Time & material – Prepaid hours

For knowledge companies and, in particular, the IT industry, we offer a Prepaid hours contract. The customer purchases a pool of hours at a discount. The customer then spends some or all of these hours (like a voucher) on projects he needs carried out and then buys a new pool of hours, if needed.

There are a number of challenges with this type of contract:

  • The customer wants to use certain parts of the prepaid hours for a project.
  • The customer requires senior and junior services, which are priced fundamentally.
  • The customer wants to pay for travel expenses using the prepaid hours.
  • The supplier ends up spending more hours than purchased and must ask the customer for new hours afterwards.
  • The auditor requests reports on work in progress based on these prepaid hours contracts.
  • The customer wants a monthly report on the remaining amount of prepaid hours.

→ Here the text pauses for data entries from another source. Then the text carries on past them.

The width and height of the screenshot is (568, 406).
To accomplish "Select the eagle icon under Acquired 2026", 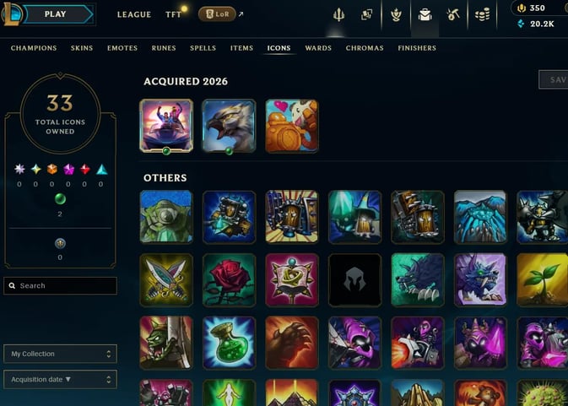I will tap(229, 126).
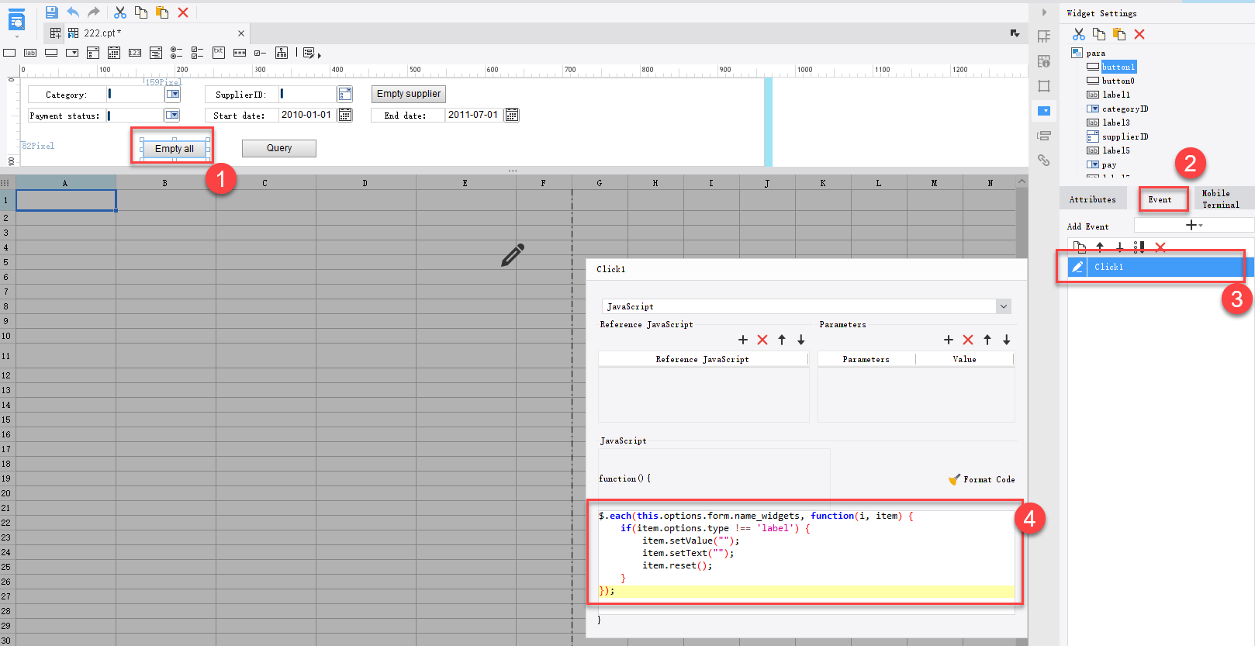1255x646 pixels.
Task: Open the Add Event plus dropdown
Action: [1193, 225]
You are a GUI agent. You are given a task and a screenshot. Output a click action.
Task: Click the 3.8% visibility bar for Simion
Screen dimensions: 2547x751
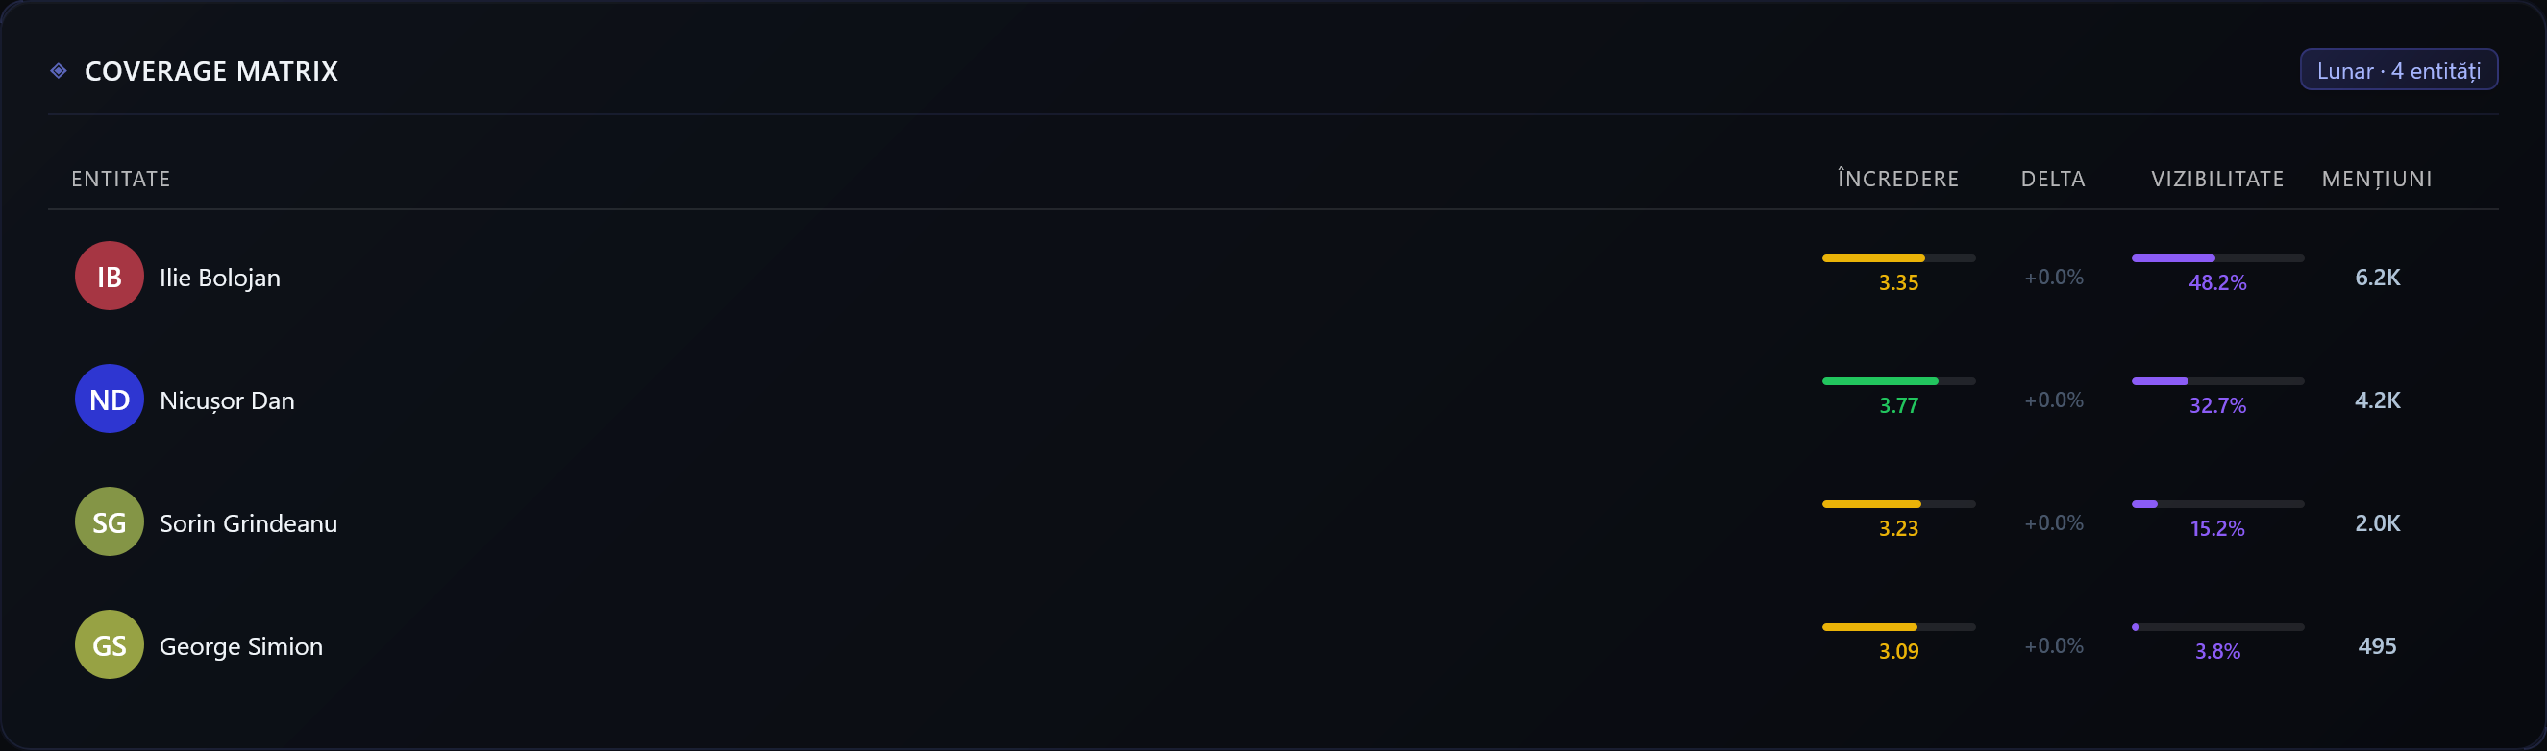(2218, 627)
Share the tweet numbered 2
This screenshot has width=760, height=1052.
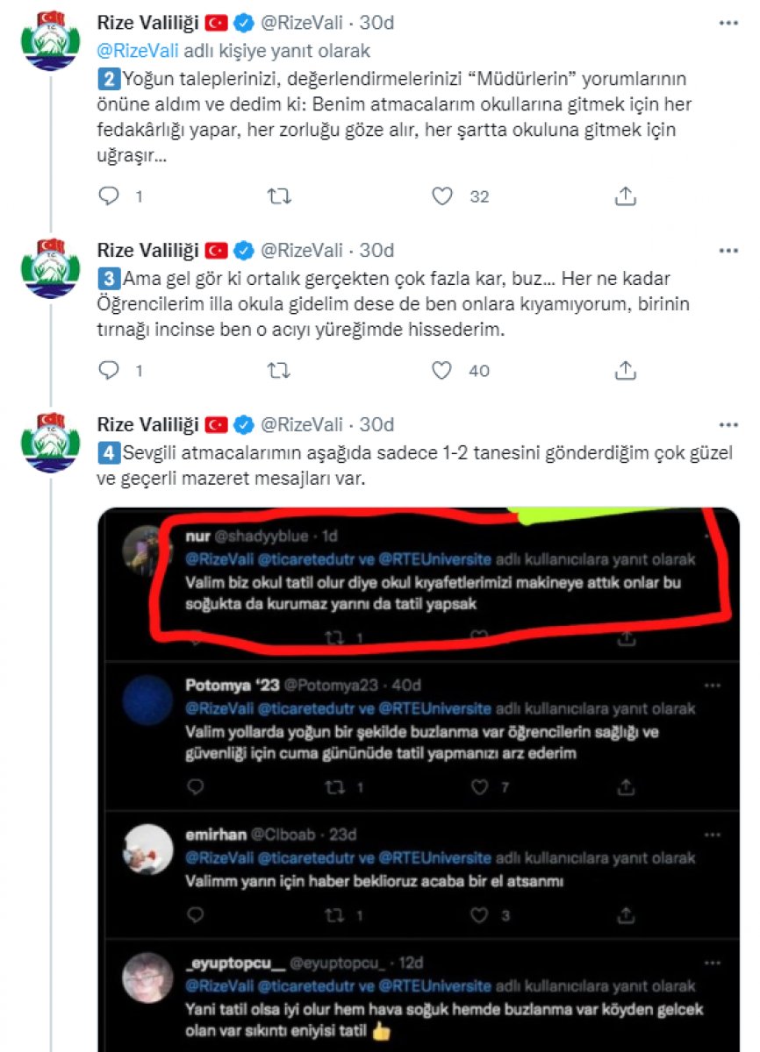625,196
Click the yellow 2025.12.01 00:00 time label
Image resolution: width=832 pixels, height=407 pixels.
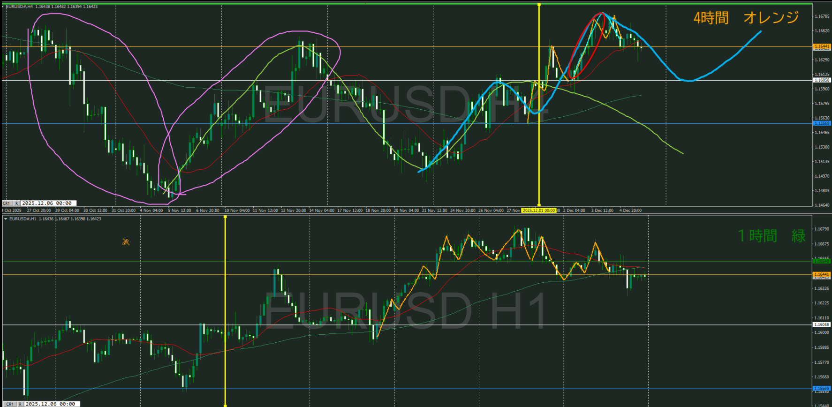point(539,211)
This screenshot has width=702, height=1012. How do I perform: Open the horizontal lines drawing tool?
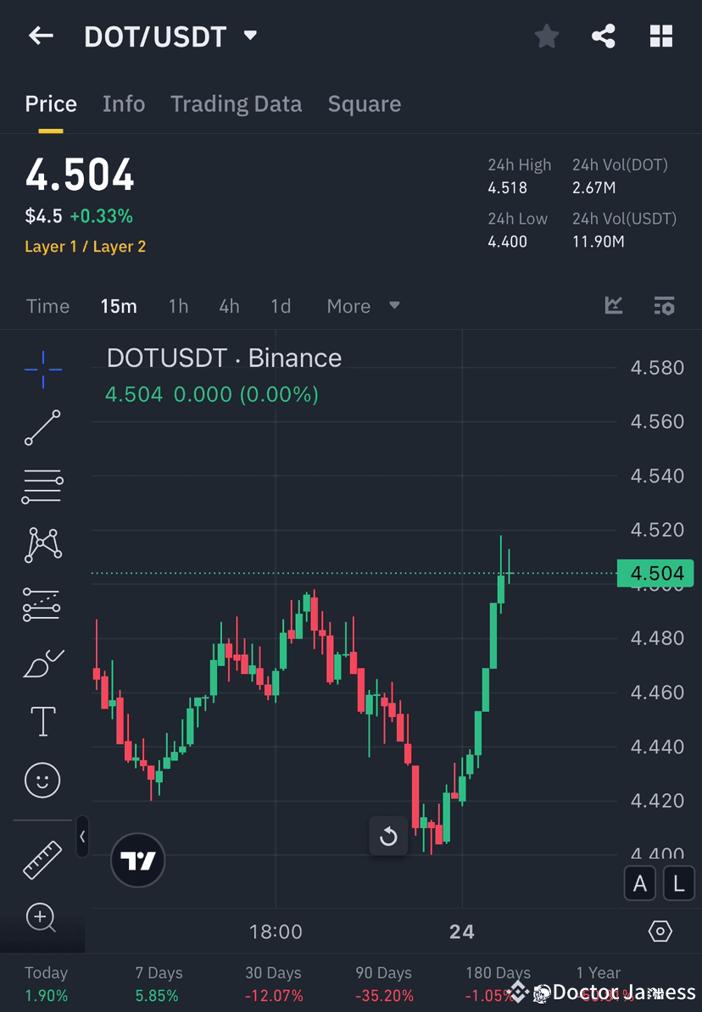tap(42, 487)
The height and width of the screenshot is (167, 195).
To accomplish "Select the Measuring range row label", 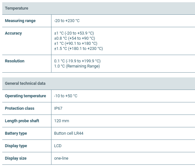I will pyautogui.click(x=20, y=21).
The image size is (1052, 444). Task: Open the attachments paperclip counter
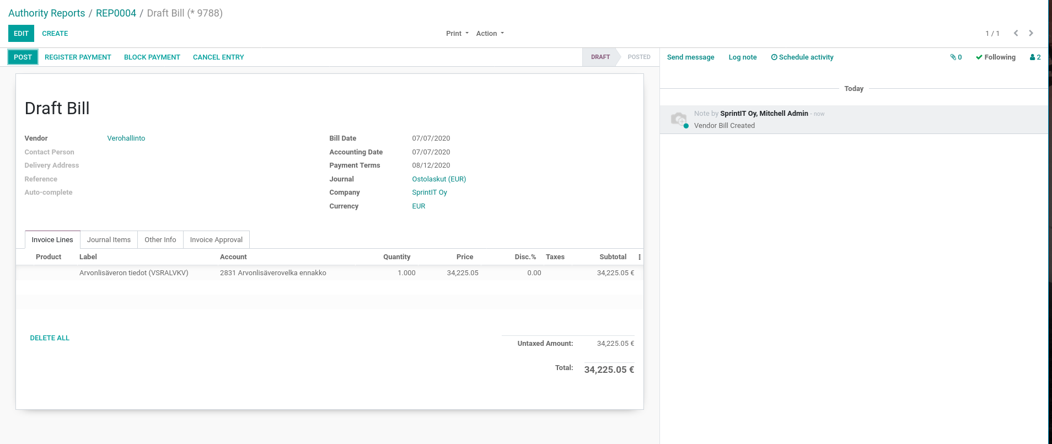956,57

Although these contracts indicate the use of hours, financially speaking it is just a prepayment which is depreciated as the debt to the customer is settled.

In TimeLog
In TimeLog, the Prepaid hours contract covers this scenario. TimeLog regards prepaid hours as an advance invoicing of an amount – not hours as such.

Prepaid-hour contracts can be based on fixed hourly rates or variable hourly rates. For fixed hourly rates, the number of hours on the contract are closely tied to its monetary budget. If not, the hourly rate for each allocation determines the amount of money deducted from the prepaid hours per registered hour.

Like all other types of contract, the user can configure it to send an email if a certain percentage of the total contract amount is exceeded. This is useful in case you want to inform the customer before expiration and sell additional hours.